[Records from a collection]
::::::::::

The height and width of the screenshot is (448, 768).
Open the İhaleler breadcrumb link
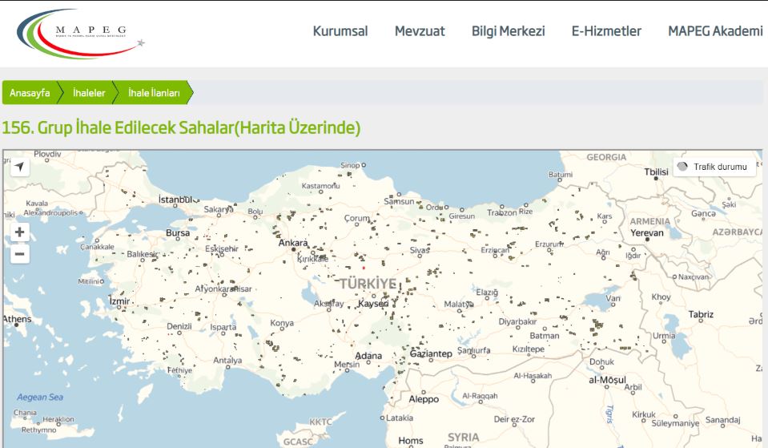point(89,93)
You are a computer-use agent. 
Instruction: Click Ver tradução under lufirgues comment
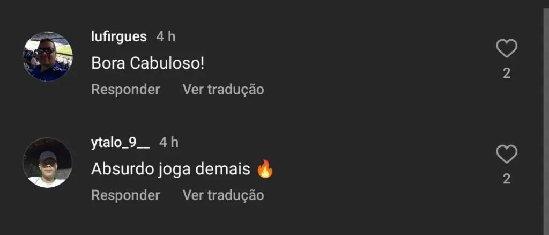(224, 90)
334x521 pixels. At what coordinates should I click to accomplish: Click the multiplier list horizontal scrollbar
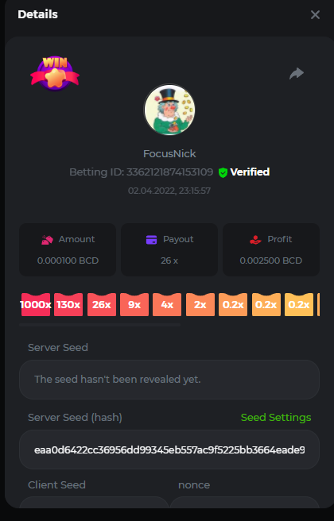pos(99,325)
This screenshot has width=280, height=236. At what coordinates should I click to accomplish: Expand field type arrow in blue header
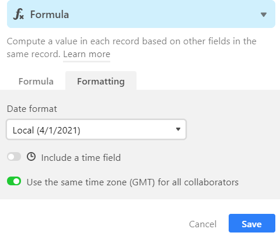264,15
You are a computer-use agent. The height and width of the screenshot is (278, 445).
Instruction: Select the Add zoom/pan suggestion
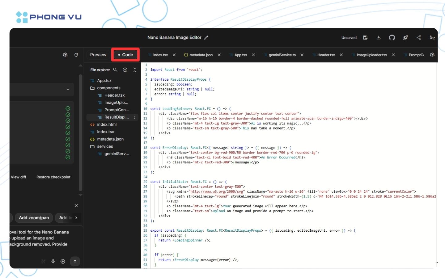coord(34,218)

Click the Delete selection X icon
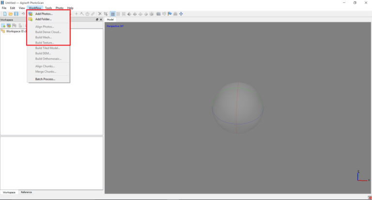click(100, 14)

::::::::::

▶ [Problem description]:
Repeat nothing but the lines from the one containing "334x521 pixels. At" through the end of the entries, exactly, and skip the pictures.

▶ [Result]:
334x521 pixels. At what coordinates should I click to accomplish: Click the multiplier list horizontal scrollbar
pos(99,325)
This screenshot has width=280, height=236. At what coordinates should I click to accomplish: Expand field type arrow in blue header
264,15
You are a computer-use agent. The height and width of the screenshot is (278, 445).
Instruction: Select the Add zoom/pan suggestion
coord(34,218)

Click the Delete selection X icon
click(100, 14)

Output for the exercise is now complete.